各地官員全力搜尋解毒聖手,懸賞的訊息如雪片般飛出宮牆。此時的紫禁城,被愁雲慘霧籠罩,一場與死神搶奪魏瓔珞性命的競速,已然開始。
寢殿內,氣氛壓抑得仿若能擰出水來,魏瓔珞靜靜躺在榻上,面容被毒噬去了所有血色,只剩一片衰敗的慘白。皇上守在一旁,雙眼佈滿血絲,身姿也不復往日挺拔,滿是疲憊與焦灼。
如懿輕步邁入,瞧著這般場景,心下嘆息,她緩緩走到皇上身後,伸出手輕柔地摩挲著皇上的後背,輕聲勸道:“皇上,別太勞累了。整個大清的萬千子民都仰仗著您,江山社稷的安穩繫於您一身,您可千萬不能垮掉啊。要不您先去歇息吧,瓔珞這兒,臣妾自會仔細看著點兒的。”
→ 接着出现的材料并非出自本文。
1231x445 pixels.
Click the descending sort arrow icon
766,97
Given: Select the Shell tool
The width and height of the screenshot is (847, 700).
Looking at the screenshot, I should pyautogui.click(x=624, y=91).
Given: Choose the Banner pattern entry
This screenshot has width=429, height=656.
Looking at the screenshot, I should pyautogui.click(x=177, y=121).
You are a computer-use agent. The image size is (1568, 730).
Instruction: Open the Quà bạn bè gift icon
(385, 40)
皇上卻像是被觸到逆鱗,猛地搖頭,連發絲都凌亂幾分:“朕不走!瓔珞剛給朕誕下兩個孩子,歷經九死一生,如今遭此橫禍,朕怎能在這時候離開?朕若走了,還算什麼丈夫,什麼父親!”他的聲音因熬夜而沙啞,卻透著不容置疑的堅決。
太醫院的太醫們依舊穿梭不停,可每一次端進去的藥,都只是堪堪延緩那毒發的腳步,眾人心裡都清楚,留給魏瓔珞的時間,正一分一秒無情流逝。皇上盯著魏瓔珞毫無血色的臉,往昔的回憶洶湧澎湃。還記得她初入宮時,帶著一股倔強的伶俐勁兒,在宮廷的重重規矩裡橫衝直撞,偏生闖進了他的心。孕期時,她挺著肚子,還笑語嫣然謀劃著孩子的未來,那些溫馨畫面,怎容得被這劇毒抹滅。
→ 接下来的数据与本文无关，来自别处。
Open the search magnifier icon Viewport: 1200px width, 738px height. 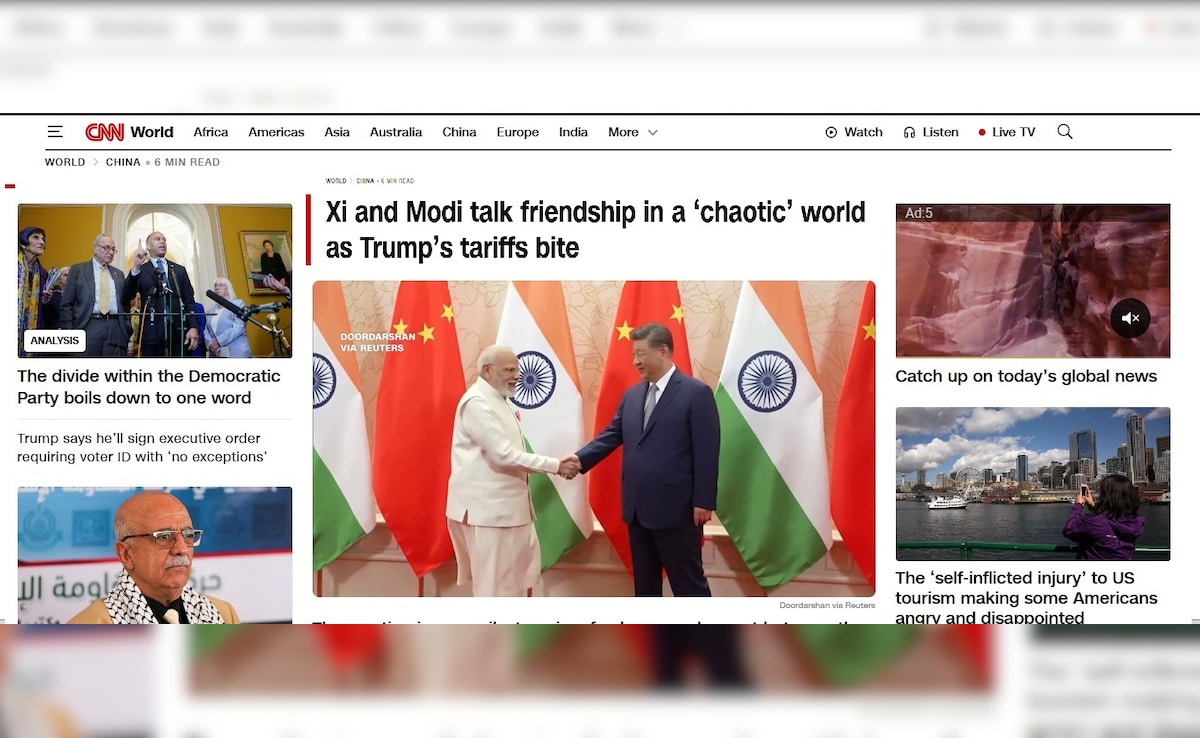(x=1065, y=132)
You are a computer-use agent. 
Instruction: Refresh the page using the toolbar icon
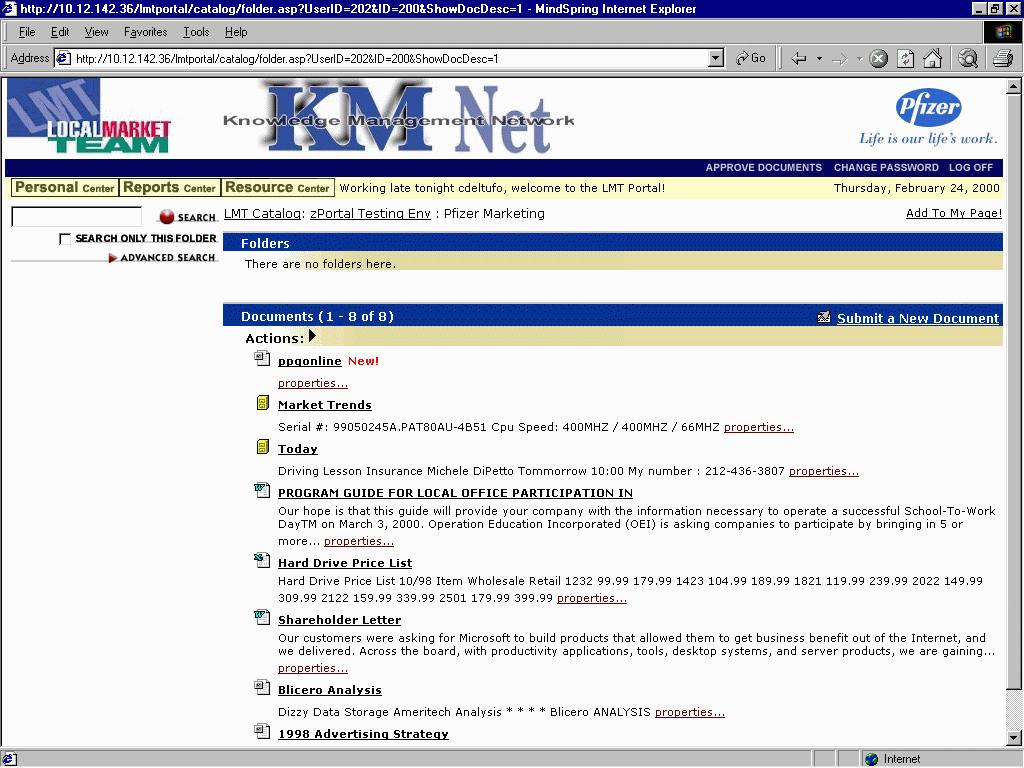point(905,59)
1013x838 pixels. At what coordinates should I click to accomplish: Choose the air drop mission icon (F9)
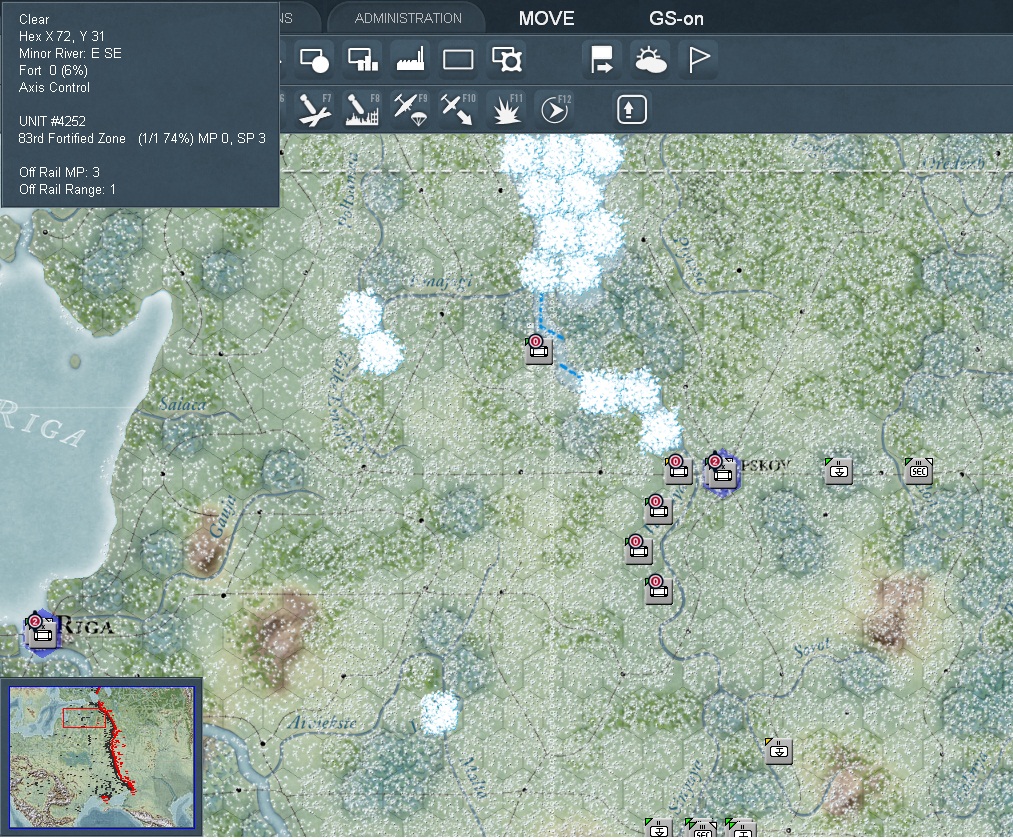pyautogui.click(x=410, y=110)
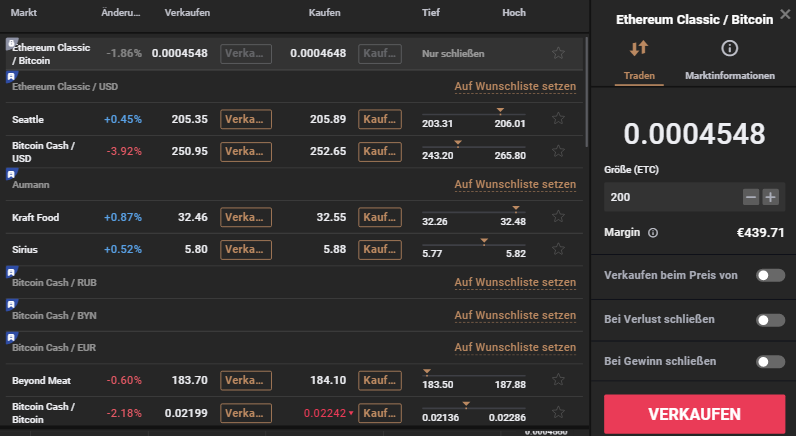Viewport: 796px width, 436px height.
Task: Click the Margin info icon
Action: pyautogui.click(x=653, y=233)
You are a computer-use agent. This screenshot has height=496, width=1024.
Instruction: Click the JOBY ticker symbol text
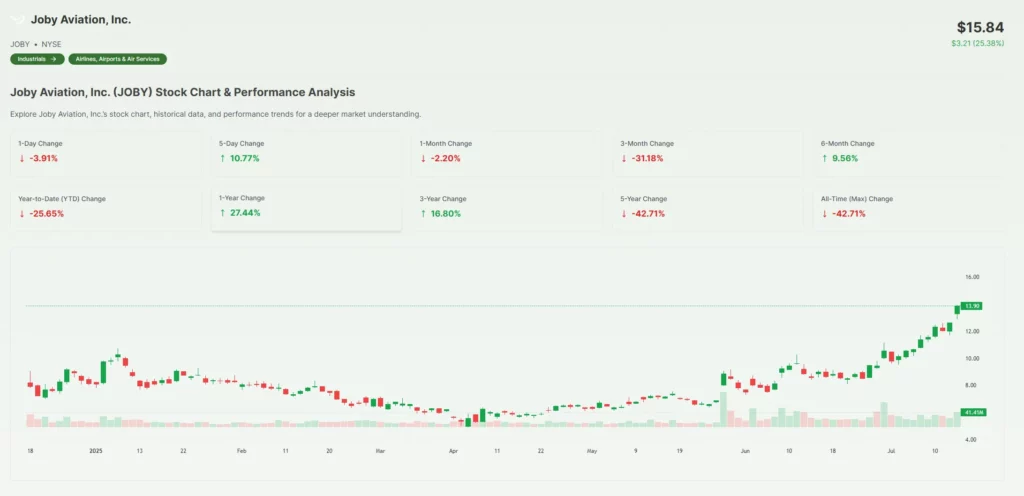[x=19, y=44]
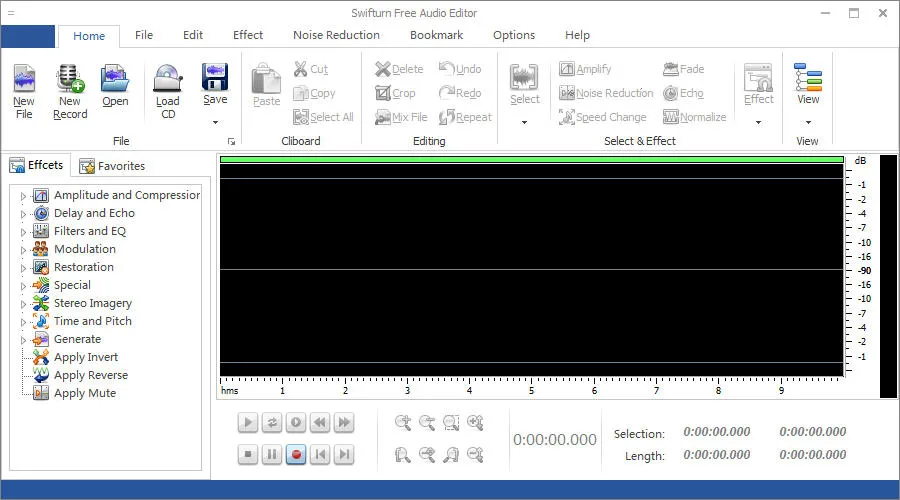This screenshot has width=900, height=500.
Task: Click the Stop playback button
Action: tap(248, 455)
“瓔珞,你醒醒,同朕說句話。”皇上俯身,在她耳畔低語,似是要用這呢喃喚醒沉睡之人。如懿站在一旁,看著皇上如此情深意切,心中五味雜陳。她也曾渴慕這般毫無保留的眷戀,只是帝王的愛,向來稀薄,此刻卻在魏瓔珞身上濃烈得化不開。
魏瓔珞似是聽到了皇上的呼喚,手指微微顫動,皇上驚喜地攥住她的手:“瓔珞,朕在,你撐住,朕已派人去尋天下名醫,定能解了這毒。”他轉頭看向如懿,目光裡滿是哀求:“如懿,你幫朕再催催,朕怕……怕來不及。”如懿點頭應下,轉身去督促尋醫之事,留下皇上繼續守著那一線生機,在這寂靜又危機四伏的宮殿內,與時間拔河。
傅恆身處偏遠之地,流放之苦尚未磨平他的心性,魏瓔珞中毒的訊息,卻如一道晴天霹靂,瞬間將他的世界攪得支離破碎。聽聞此訊,他心急如焚,往日沉穩不復,在簡陋居所裡來回踱步,像只困獸。
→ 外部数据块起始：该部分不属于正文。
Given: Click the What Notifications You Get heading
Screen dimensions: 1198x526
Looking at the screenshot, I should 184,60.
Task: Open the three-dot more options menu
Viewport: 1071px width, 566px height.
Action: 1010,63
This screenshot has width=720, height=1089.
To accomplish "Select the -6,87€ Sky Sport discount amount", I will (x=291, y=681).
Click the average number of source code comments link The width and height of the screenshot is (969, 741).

“獅子,你說這可如何是好?瓔珞在京城突遭此難!”傅恆滿眼焦慮,抓著好友獅子的手臂,力道大得驚人。獅子皺著眉勸道:“我覺得你也不用那般擔心,京城地大物博、繁華無比,匯聚天下名醫,怎會連個能解毒的大夫都尋不到?”
傅恆苦笑,眼中滿是自嘲:“我怎能不擔心她,我與瓔珞相識已久,這份牽掛早就刻進骨子裡了。”獅子無奈地攤手:“你如今擔心又有何用?私自返回京城,那可是違抗皇命,妥妥的死罪!”傅恆身形一滯,緩緩鬆開手,癱坐在椅子上,滿心無力:“是啊,我即便回去,也不過是螳臂當車,連她中的什麼毒都不清楚。”說著,他又猛地抬頭,滿臉狐疑,“只是這訊息怎會傳到我這兒來?此地距京城路途遙遠,快馬加鞭都得七八日,哪能這般湊巧? ”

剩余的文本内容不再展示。